Arlington, Va.—Today, the 3rd U.S. Circuit Court of Appeals overturned a lower court ruling that invalidated 10 of Pennsylvania’s outdated, irrational and, in most cases, blatantly anti-competitive funeral regulations as unconstitutional. The case was brought by a group of Pennsylvania funeral directors and challenged several of Pennsylvania’s funeral laws, including a requirement that every funeral home have an embalming room. The Institute for Justice filed a friend-of-the-court brief in the case, arguing the regulations are ineffective and wasteful and that it is the judiciary’s job to engage in a meaningful evaluation of whether laws serve their purposes and to strike them down as unconstitutional when they do not.
“Today’s court decision completely ignored evidence that Pennsylvania’s funeral regulations do nothing to advance the public health and did little more than rubber stamp an irrational, protectionist law,” said IJ Attorney Dan Alban, who authored IJ’s amicus brief in the Heffner v.

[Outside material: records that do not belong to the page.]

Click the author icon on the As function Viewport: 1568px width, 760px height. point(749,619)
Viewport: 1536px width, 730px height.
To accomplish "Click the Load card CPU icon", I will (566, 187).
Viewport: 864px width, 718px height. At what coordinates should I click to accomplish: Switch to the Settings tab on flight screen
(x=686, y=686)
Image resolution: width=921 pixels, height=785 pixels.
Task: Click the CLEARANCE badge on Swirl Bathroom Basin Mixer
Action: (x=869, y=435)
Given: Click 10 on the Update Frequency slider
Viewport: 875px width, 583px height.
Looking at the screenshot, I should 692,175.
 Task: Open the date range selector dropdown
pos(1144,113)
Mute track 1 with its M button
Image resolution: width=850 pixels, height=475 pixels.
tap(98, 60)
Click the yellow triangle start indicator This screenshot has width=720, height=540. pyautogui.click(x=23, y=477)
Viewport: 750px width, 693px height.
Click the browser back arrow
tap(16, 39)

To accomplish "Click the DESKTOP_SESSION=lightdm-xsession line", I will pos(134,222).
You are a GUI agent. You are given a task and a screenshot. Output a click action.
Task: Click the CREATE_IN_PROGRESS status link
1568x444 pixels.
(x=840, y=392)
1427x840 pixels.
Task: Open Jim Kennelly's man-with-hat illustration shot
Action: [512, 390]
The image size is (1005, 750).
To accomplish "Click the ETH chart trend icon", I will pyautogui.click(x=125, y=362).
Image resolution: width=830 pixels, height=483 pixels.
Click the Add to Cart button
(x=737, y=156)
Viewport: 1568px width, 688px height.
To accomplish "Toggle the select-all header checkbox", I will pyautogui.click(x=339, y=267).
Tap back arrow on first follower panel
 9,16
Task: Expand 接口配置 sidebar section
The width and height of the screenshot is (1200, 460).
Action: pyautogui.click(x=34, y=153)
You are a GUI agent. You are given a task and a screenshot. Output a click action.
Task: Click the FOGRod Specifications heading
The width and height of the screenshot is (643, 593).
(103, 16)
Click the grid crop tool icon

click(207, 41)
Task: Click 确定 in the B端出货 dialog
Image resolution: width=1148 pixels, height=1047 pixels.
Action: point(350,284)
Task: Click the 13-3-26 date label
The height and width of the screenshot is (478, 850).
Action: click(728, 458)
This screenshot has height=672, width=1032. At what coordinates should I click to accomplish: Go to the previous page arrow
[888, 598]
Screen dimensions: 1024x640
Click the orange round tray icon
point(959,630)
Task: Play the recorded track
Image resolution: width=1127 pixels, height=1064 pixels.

Murphy case. “As IJ’s brief argued, proper application of the rational-basis test demands that courts engage in a genuine, meaningful review of the evidence to determine whether a law actually accomplishes its purposes, which is something that the court did not do today.”
The lawsuit brought by several smaller Pennsylvania funeral directors challenged 10 of Pennsylvania’s funeral regulations as unconstitutional and anti-competitive. Included among the challenged regulations is Pennsylvania’s requirement that all funeral homes be outfitted with an embalming room, even if the embalming room is never used—a law that is nearly identical to the embalming-room requirement that IJ successfully challenged in Minnesota.
“The 3rd Circuit’s decision essentially makes it impossible for entrepreneurs to change useless laws that exist only to protect large funeral homes from competition,” Alban said. “As the court acknowledged, funeral directors tried to get the law changed in the legislature in 2008 and failed because large funeral homes opposed it. Nonetheless, the court refused to do its job and strike down the law, stating that entrepreneurs should just try again in the legislature, even though history shows their attempts would be futile.”
“Today’s ruling shows what happens when courts fail to subject regulations to meaningful scrutiny and reinforces the need for courts to reclaim their role as the branch of government responsible for checking the legislature,” said Clark Neily, IJ senior attorney and author of “Terms of Engagement,” a book arguing in favor of judicial engagement.